══ Supplied information

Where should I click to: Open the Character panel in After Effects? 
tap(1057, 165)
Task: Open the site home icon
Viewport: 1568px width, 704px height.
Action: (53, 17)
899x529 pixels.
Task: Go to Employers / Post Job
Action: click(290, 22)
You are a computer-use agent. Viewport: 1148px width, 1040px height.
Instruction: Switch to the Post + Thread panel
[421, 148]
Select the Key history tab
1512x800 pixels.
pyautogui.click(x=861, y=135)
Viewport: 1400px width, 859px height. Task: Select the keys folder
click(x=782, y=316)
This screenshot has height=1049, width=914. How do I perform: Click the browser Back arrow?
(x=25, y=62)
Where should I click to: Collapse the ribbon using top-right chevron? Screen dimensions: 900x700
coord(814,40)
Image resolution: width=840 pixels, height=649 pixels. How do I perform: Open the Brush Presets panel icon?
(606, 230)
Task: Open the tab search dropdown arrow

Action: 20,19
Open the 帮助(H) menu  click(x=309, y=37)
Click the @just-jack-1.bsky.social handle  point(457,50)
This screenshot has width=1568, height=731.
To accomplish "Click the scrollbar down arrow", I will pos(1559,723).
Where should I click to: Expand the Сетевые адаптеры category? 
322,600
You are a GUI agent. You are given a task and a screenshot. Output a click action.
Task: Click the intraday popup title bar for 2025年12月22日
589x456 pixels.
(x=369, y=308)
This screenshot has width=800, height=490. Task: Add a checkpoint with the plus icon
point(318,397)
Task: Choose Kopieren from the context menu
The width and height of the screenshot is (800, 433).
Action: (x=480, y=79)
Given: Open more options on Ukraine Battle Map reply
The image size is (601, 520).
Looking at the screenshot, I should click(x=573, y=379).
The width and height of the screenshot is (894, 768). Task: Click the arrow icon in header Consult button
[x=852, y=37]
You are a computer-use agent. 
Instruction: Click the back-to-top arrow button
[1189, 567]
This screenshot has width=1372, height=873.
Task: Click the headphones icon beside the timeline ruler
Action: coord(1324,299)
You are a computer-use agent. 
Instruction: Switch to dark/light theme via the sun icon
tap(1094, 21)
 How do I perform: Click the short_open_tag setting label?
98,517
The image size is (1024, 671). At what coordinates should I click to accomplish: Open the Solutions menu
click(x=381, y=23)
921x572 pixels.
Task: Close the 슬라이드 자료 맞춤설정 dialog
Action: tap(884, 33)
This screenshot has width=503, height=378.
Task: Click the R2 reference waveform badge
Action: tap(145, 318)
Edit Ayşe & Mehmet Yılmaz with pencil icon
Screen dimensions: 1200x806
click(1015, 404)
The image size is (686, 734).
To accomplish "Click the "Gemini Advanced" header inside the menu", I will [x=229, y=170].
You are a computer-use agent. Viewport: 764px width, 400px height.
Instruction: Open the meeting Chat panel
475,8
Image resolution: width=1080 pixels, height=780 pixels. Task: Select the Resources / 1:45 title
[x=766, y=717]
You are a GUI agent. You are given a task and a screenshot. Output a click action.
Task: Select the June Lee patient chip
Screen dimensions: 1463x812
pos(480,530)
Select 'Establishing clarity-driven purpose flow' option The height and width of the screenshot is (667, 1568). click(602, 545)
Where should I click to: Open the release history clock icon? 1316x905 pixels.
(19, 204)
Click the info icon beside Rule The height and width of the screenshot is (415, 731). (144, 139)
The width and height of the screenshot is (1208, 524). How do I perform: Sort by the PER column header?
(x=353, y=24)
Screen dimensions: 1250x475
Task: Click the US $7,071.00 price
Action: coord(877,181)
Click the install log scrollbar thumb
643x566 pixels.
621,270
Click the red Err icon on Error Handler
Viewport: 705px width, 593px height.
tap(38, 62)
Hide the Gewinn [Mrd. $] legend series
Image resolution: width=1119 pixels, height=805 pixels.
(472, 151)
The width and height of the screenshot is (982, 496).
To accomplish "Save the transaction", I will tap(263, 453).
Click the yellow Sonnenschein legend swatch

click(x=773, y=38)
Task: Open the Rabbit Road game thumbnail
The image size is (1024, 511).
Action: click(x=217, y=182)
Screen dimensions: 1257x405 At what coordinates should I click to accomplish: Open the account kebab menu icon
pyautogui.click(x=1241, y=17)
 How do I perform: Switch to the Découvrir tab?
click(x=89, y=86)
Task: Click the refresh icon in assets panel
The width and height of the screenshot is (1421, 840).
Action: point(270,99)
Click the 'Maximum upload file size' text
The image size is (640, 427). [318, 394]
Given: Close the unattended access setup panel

════

**Short task**
Copy out all of the material above, line for line, without changing a single character.

**Solution for this task**
Where should I click to: Open the Character panel in After Effects? 
tap(1057, 165)
Task: Open the site home icon
Viewport: 1568px width, 704px height.
Action: (53, 17)
899x529 pixels.
Task: Go to Employers / Post Job
Action: click(290, 22)
You are a computer-use agent. Viewport: 1148px width, 1040px height.
Instruction: Switch to the Post + Thread panel
[421, 148]
Select the Key history tab
1512x800 pixels.
pyautogui.click(x=861, y=135)
Viewport: 1400px width, 859px height. Task: Select the keys folder
click(x=782, y=316)
This screenshot has height=1049, width=914. How do I perform: Click the browser Back arrow?
(x=25, y=62)
Where should I click to: Collapse the ribbon using top-right chevron? Screen dimensions: 900x700
coord(814,40)
Image resolution: width=840 pixels, height=649 pixels. How do I perform: Open the Brush Presets panel icon?
(606, 230)
Task: Open the tab search dropdown arrow

Action: 20,19
Open the 帮助(H) menu  click(x=309, y=37)
Click the @just-jack-1.bsky.social handle  point(457,50)
This screenshot has width=1568, height=731.
To accomplish "Click the scrollbar down arrow", I will pos(1559,723).
Where should I click to: Expand the Сетевые адаптеры category? 
322,600
You are a GUI agent. You are given a task and a screenshot. Output a click action.
Task: Click the intraday popup title bar for 2025年12月22日
589x456 pixels.
(x=369, y=308)
This screenshot has width=800, height=490. Task: Add a checkpoint with the plus icon
point(318,397)
Task: Choose Kopieren from the context menu
The width and height of the screenshot is (800, 433).
Action: (x=480, y=79)
Given: Open more options on Ukraine Battle Map reply
The image size is (601, 520).
Looking at the screenshot, I should click(x=573, y=379).
The width and height of the screenshot is (894, 768). Task: Click the arrow icon in header Consult button
[x=852, y=37]
You are a computer-use agent. 
Instruction: Click the back-to-top arrow button
[1189, 567]
This screenshot has width=1372, height=873.
Task: Click the headphones icon beside the timeline ruler
Action: coord(1324,299)
You are a computer-use agent. 
Instruction: Switch to dark/light theme via the sun icon
tap(1094, 21)
 How do I perform: Click the short_open_tag setting label?
98,517
The image size is (1024, 671). At what coordinates should I click to accomplish: Open the Solutions menu
click(x=381, y=23)
921x572 pixels.
Task: Close the 슬라이드 자료 맞춤설정 dialog
Action: tap(884, 33)
This screenshot has width=503, height=378.
Task: Click the R2 reference waveform badge
Action: tap(145, 318)
Edit Ayşe & Mehmet Yılmaz with pencil icon
Screen dimensions: 1200x806
click(1015, 404)
The image size is (686, 734).
To accomplish "Click the "Gemini Advanced" header inside the menu", I will [x=229, y=170].
You are a computer-use agent. Viewport: 764px width, 400px height.
Instruction: Open the meeting Chat panel
475,8
Image resolution: width=1080 pixels, height=780 pixels. Task: Select the Resources / 1:45 title
[x=766, y=717]
You are a GUI agent. You are given a task and a screenshot. Output a click action.
Task: Select the June Lee patient chip
Screen dimensions: 1463x812
pos(480,530)
Select 'Establishing clarity-driven purpose flow' option The height and width of the screenshot is (667, 1568). click(602, 545)
Where should I click to: Open the release history clock icon? 1316x905 pixels.
(19, 204)
Click the info icon beside Rule The height and width of the screenshot is (415, 731). (144, 139)
The width and height of the screenshot is (1208, 524). How do I perform: Sort by the PER column header?
(x=353, y=24)
Screen dimensions: 1250x475
Task: Click the US $7,071.00 price
Action: coord(877,181)
Click the install log scrollbar thumb
643x566 pixels.
621,270
Click the red Err icon on Error Handler
Viewport: 705px width, 593px height.
tap(38, 62)
Hide the Gewinn [Mrd. $] legend series
Image resolution: width=1119 pixels, height=805 pixels.
(472, 151)
The width and height of the screenshot is (982, 496).
To accomplish "Save the transaction", I will tap(263, 453).
Click the yellow Sonnenschein legend swatch

click(x=773, y=38)
Task: Open the Rabbit Road game thumbnail
The image size is (1024, 511).
Action: click(x=217, y=182)
Screen dimensions: 1257x405 At what coordinates should I click to accomplish: Open the account kebab menu icon
pyautogui.click(x=1241, y=17)
 How do I perform: Switch to the Découvrir tab?
click(x=89, y=86)
Task: Click the refresh icon in assets panel
The width and height of the screenshot is (1421, 840).
Action: point(270,99)
Click the 'Maximum upload file size' text
The image size is (640, 427). [318, 394]
Given: Close the unattended access setup panel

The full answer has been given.